▸ **WORK REQUIRED**
Retype the part of the news report on India's extreme heat that runs from "Extreme heat has" up to and including "legislators and officials.", with no changes.

(Beginning of SELECTED EXTRACT)

India’s heat putting economy, development goals at risk: Study
The sizzling heat is underestimated by India’s legislators and officials as well as slowing the nation’s development, a study says.
Killer heatwaves are putting “unprecedented burdens” on India’s agriculture, economy and public health, with climate change undermining the country’s long-term efforts to reduce poverty, inequality and illness, a new study shows.
Extreme heat has caused more than 24,000 deaths since 1992 as well as driven up air pollution and accelerated glacial melt in northern India, according to the study, released on Wednesday by a team of scholars led by the University of Cambridge’s Ramit Debnath.
India is now “facing a collision of multiple, cumulative climate hazards”, with extreme weather happening almost every day from January to October last year, the study said. Extreme heat is placing 80 percent of India’s population of 1.4 billion in danger, it added.
The peer-reviewed study said the full extent of the damage from India’s sizzling heat, which is causing deaths, illnesses, school shutdowns and crop failures – as well as slowing the nation’s development – is underestimated by the country’s legislators and officials.
Debnath told the Reuters news agency it was “very important to figure out how we measure vulnerabilities to frequent extreme events”, with the Indian government’s own “climate vulnerability index” believed to underestimate the effect that longer, earlier and more frequent heatwaves will have on development.
As much as 90 percent of India’s total area now lies in extreme heat danger zones and the country is not fully prepared, he warned.
“India has already done quite a bit in terms of heat mitigation – they actually now recognise heatwaves as part of their disaster relief package,” he said. “But there’s a need to optimise the pace of these plans.”
“The adaptation measures that are being put on paper are quite substantial… and I think they have a very strong solid plan, but it’s how they are implemented.”

(End of SELECTED EXTRACT)
(Beginning of DATA EXTRACT)

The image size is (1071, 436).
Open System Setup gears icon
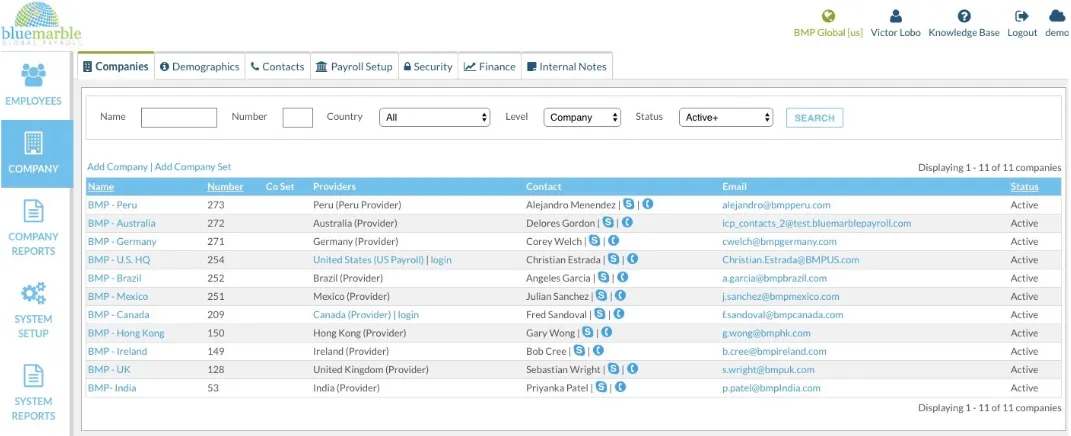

(End of DATA EXTRACT)

▸ **SOLUTION FOR THIS TASK**
Extreme heat has caused more than 24,000 deaths since 1992 as well as driven up air pollution and accelerated glacial melt in northern India, according to the study, released on Wednesday by a team of scholars led by the University of Cambridge’s Ramit Debnath.
India is now “facing a collision of multiple, cumulative climate hazards”, with extreme weather happening almost every day from January to October last year, the study said. Extreme heat is placing 80 percent of India’s population of 1.4 billion in danger, it added.
The peer-reviewed study said the full extent of the damage from India’s sizzling heat, which is causing deaths, illnesses, school shutdowns and crop failures – as well as slowing the nation’s development – is underestimated by the country’s legislators and officials.